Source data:
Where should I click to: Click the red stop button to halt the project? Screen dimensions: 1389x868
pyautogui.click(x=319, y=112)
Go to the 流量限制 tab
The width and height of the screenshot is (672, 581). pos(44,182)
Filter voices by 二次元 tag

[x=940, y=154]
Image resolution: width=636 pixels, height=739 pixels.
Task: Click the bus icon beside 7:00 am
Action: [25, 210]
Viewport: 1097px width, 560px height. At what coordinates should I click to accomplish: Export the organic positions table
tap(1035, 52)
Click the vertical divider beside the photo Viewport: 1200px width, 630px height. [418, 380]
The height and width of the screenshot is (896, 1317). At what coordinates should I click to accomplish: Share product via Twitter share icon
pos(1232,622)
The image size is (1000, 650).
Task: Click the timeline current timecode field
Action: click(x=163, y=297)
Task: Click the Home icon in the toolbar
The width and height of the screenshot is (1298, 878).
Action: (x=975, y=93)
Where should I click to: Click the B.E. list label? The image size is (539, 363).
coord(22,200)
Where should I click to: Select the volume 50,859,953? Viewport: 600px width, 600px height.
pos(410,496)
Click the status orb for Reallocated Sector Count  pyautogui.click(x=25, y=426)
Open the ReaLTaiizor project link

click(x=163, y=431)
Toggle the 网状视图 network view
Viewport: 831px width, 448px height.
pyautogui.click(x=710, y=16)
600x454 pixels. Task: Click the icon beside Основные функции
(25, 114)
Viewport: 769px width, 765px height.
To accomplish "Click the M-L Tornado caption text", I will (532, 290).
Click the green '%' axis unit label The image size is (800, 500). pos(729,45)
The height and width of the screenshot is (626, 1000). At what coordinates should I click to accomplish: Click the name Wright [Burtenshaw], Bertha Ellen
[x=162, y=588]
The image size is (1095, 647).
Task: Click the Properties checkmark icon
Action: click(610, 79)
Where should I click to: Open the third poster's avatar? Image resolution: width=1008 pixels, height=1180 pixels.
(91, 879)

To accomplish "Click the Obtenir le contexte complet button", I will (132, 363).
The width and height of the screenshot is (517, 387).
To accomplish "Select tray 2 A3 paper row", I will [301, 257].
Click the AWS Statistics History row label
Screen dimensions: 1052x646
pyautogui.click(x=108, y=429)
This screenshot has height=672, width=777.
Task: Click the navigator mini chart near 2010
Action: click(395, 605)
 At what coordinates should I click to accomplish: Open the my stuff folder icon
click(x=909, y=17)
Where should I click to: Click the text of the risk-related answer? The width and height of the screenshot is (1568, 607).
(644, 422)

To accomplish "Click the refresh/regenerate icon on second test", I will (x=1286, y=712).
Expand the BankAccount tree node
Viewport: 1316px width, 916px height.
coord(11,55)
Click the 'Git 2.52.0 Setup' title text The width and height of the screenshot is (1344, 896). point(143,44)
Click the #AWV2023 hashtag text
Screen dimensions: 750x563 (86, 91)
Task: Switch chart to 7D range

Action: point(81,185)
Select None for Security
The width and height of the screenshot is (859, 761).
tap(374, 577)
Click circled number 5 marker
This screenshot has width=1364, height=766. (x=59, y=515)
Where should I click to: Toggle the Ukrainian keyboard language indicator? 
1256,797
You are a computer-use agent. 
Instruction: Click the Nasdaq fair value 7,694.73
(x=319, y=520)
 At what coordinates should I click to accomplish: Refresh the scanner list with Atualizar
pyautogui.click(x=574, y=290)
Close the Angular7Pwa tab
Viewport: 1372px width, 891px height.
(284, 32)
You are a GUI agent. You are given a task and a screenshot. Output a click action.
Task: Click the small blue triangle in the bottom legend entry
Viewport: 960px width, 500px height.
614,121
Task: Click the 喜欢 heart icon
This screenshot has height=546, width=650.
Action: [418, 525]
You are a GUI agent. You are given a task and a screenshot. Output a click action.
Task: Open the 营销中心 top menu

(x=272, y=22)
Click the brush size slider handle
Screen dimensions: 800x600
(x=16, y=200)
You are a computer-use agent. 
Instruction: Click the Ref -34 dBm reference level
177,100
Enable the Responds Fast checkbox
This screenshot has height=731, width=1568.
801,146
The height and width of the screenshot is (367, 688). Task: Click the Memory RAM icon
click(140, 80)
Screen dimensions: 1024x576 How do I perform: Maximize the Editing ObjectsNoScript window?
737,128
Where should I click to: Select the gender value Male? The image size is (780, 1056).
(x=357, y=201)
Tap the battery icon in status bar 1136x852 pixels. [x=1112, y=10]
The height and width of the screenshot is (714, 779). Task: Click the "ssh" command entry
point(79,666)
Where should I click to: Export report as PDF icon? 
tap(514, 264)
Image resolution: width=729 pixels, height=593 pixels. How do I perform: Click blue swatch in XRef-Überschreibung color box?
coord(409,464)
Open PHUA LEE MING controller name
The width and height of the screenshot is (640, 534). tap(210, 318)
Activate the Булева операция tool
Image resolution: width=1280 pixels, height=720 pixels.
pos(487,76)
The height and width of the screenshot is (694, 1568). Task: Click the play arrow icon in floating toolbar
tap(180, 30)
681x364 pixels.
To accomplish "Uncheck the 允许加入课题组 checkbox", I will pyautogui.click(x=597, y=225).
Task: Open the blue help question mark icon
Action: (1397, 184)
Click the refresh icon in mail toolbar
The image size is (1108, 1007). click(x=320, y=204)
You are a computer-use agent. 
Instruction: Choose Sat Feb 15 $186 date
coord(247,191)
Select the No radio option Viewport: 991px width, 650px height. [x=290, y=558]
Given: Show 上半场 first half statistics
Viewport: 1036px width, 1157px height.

• [REQUIRED ACTION]: Your task is to reproduce the records in full, without any alteration.

• [ANSWER TO THE EXERCISE]:
Where should I click to: Click the red stop button to halt the project? Screen dimensions: 1389x868
pyautogui.click(x=319, y=112)
Go to the 流量限制 tab
The width and height of the screenshot is (672, 581). pos(44,182)
Filter voices by 二次元 tag

[x=940, y=154]
Image resolution: width=636 pixels, height=739 pixels.
Task: Click the bus icon beside 7:00 am
Action: [25, 210]
Viewport: 1097px width, 560px height. At what coordinates should I click to accomplish: Export the organic positions table
tap(1035, 52)
Click the vertical divider beside the photo Viewport: 1200px width, 630px height. [418, 380]
The height and width of the screenshot is (896, 1317). At what coordinates should I click to accomplish: Share product via Twitter share icon
pos(1232,622)
The image size is (1000, 650).
Task: Click the timeline current timecode field
Action: click(x=163, y=297)
Task: Click the Home icon in the toolbar
The width and height of the screenshot is (1298, 878).
Action: (x=975, y=93)
Where should I click to: Click the B.E. list label? The image size is (539, 363).
coord(22,200)
Where should I click to: Select the volume 50,859,953? Viewport: 600px width, 600px height.
pos(410,496)
Click the status orb for Reallocated Sector Count  pyautogui.click(x=25, y=426)
Open the ReaLTaiizor project link

click(x=163, y=431)
Toggle the 网状视图 network view
Viewport: 831px width, 448px height.
pyautogui.click(x=710, y=16)
600x454 pixels. Task: Click the icon beside Основные функции
(25, 114)
Viewport: 769px width, 765px height.
To accomplish "Click the M-L Tornado caption text", I will (532, 290).
Click the green '%' axis unit label The image size is (800, 500). pos(729,45)
The height and width of the screenshot is (626, 1000). At what coordinates should I click to accomplish: Click the name Wright [Burtenshaw], Bertha Ellen
[x=162, y=588]
The image size is (1095, 647).
Task: Click the Properties checkmark icon
Action: click(610, 79)
Where should I click to: Open the third poster's avatar? Image resolution: width=1008 pixels, height=1180 pixels.
(91, 879)

To accomplish "Click the Obtenir le contexte complet button", I will (132, 363).
The width and height of the screenshot is (517, 387).
To accomplish "Select tray 2 A3 paper row", I will [301, 257].
Click the AWS Statistics History row label
Screen dimensions: 1052x646
pyautogui.click(x=108, y=429)
This screenshot has height=672, width=777.
Task: Click the navigator mini chart near 2010
Action: click(395, 605)
 At what coordinates should I click to accomplish: Open the my stuff folder icon
click(x=909, y=17)
Where should I click to: Click the text of the risk-related answer? The width and height of the screenshot is (1568, 607).
(644, 422)

To accomplish "Click the refresh/regenerate icon on second test", I will (x=1286, y=712).
Expand the BankAccount tree node
Viewport: 1316px width, 916px height.
coord(11,55)
Click the 'Git 2.52.0 Setup' title text The width and height of the screenshot is (1344, 896). point(143,44)
Click the #AWV2023 hashtag text
Screen dimensions: 750x563 (86, 91)
Task: Switch chart to 7D range

Action: point(81,185)
Select None for Security
The width and height of the screenshot is (859, 761).
tap(374, 577)
Click circled number 5 marker
This screenshot has width=1364, height=766. (x=59, y=515)
Where should I click to: Toggle the Ukrainian keyboard language indicator? 
1256,797
You are a computer-use agent. 
Instruction: Click the Nasdaq fair value 7,694.73
(x=319, y=520)
 At what coordinates should I click to accomplish: Refresh the scanner list with Atualizar
pyautogui.click(x=574, y=290)
Close the Angular7Pwa tab
Viewport: 1372px width, 891px height.
(284, 32)
You are a GUI agent. You are given a task and a screenshot. Output a click action.
Task: Click the small blue triangle in the bottom legend entry
Viewport: 960px width, 500px height.
614,121
Task: Click the 喜欢 heart icon
This screenshot has height=546, width=650.
Action: [418, 525]
You are a GUI agent. You are given a task and a screenshot. Output a click action.
Task: Open the 营销中心 top menu

(x=272, y=22)
Click the brush size slider handle
Screen dimensions: 800x600
(x=16, y=200)
You are a computer-use agent. 
Instruction: Click the Ref -34 dBm reference level
177,100
Enable the Responds Fast checkbox
This screenshot has height=731, width=1568.
801,146
The height and width of the screenshot is (367, 688). Task: Click the Memory RAM icon
click(140, 80)
Screen dimensions: 1024x576 How do I perform: Maximize the Editing ObjectsNoScript window?
737,128
Where should I click to: Select the gender value Male? The image size is (780, 1056).
(x=357, y=201)
Tap the battery icon in status bar 1136x852 pixels. [x=1112, y=10]
The height and width of the screenshot is (714, 779). Task: Click the "ssh" command entry
point(79,666)
Where should I click to: Export report as PDF icon? 
tap(514, 264)
Image resolution: width=729 pixels, height=593 pixels. How do I perform: Click blue swatch in XRef-Überschreibung color box?
coord(409,464)
Open PHUA LEE MING controller name
The width and height of the screenshot is (640, 534). tap(210, 318)
Activate the Булева операция tool
Image resolution: width=1280 pixels, height=720 pixels.
pos(487,76)
The height and width of the screenshot is (694, 1568). Task: Click the play arrow icon in floating toolbar
tap(180, 30)
681x364 pixels.
To accomplish "Uncheck the 允许加入课题组 checkbox", I will pyautogui.click(x=597, y=225).
Task: Open the blue help question mark icon
Action: (1397, 184)
Click the refresh icon in mail toolbar
The image size is (1108, 1007). click(x=320, y=204)
You are a computer-use agent. 
Instruction: Choose Sat Feb 15 $186 date
coord(247,191)
Select the No radio option Viewport: 991px width, 650px height. [x=290, y=558]
Given: Show 上半场 first half statistics
Viewport: 1036px width, 1157px height.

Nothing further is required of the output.